INSTRUCTIONS FOR THE TASK: Repeat only the lines below from the one containing "Image resolution: width=1920" through the one containing "You are a computer-use agent. Viewport: 600px", inclusive, exactly as written.

Stored records:
-=-=-

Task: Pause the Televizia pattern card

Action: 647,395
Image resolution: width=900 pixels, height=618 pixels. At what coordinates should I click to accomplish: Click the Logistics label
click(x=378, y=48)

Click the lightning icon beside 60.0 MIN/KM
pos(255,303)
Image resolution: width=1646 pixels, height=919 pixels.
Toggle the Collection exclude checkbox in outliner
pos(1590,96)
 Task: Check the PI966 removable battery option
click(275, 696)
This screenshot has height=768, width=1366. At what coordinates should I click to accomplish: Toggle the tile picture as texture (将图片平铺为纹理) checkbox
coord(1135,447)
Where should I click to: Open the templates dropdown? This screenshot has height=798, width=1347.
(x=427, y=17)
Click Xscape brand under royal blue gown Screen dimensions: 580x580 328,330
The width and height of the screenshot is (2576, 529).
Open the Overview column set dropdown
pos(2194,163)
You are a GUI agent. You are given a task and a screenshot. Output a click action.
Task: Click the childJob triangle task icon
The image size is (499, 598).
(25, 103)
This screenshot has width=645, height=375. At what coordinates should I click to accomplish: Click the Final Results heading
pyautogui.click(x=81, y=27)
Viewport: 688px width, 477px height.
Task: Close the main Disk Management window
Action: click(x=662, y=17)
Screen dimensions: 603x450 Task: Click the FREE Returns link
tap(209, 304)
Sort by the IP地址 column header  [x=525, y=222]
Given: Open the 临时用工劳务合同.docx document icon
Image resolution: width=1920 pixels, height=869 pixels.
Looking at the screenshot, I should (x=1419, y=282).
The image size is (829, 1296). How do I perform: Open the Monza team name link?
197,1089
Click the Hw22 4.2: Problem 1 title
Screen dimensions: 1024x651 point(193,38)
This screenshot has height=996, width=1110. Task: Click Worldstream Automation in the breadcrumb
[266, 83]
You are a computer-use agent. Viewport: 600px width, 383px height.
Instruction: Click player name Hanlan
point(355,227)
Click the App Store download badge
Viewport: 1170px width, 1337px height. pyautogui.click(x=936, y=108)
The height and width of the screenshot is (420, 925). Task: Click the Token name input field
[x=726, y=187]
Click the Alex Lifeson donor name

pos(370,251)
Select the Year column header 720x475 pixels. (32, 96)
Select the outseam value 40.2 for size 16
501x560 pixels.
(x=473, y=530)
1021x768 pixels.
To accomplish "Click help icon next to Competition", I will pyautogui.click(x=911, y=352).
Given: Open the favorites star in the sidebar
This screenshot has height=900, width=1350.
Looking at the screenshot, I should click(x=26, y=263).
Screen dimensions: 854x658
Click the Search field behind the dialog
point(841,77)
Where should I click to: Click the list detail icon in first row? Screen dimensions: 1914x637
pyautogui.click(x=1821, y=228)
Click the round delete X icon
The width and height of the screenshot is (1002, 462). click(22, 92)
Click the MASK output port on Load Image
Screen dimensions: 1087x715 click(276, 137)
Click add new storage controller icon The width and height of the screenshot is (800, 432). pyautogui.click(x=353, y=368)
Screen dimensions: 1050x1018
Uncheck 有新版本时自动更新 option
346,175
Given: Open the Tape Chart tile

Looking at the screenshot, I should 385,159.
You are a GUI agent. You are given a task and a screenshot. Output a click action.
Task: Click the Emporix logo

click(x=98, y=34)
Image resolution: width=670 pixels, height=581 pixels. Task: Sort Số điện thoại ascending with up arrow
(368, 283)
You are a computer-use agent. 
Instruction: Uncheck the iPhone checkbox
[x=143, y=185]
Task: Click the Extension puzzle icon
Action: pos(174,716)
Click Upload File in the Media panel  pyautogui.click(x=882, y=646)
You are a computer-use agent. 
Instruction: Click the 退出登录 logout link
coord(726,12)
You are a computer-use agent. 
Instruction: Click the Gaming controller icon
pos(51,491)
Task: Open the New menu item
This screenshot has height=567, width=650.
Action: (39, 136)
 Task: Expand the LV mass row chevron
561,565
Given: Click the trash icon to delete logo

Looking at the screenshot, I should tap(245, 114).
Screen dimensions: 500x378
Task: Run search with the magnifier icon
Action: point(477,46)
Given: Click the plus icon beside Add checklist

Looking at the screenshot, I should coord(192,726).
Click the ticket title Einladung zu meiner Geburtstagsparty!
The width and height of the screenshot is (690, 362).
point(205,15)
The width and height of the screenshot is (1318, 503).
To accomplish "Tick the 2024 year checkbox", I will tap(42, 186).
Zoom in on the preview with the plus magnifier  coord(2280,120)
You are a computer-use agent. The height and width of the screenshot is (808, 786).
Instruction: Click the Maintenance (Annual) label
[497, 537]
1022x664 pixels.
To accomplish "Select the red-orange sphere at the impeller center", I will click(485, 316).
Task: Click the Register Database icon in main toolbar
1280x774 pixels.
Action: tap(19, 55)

-=-=-

WRITTEN SOLUTION:
Image resolution: width=1920 pixels, height=869 pixels.
Looking at the screenshot, I should (x=1419, y=282).
The image size is (829, 1296). How do I perform: Open the Monza team name link?
197,1089
Click the Hw22 4.2: Problem 1 title
Screen dimensions: 1024x651 point(193,38)
This screenshot has height=996, width=1110. Task: Click Worldstream Automation in the breadcrumb
[266, 83]
You are a computer-use agent. Viewport: 600px width, 383px height.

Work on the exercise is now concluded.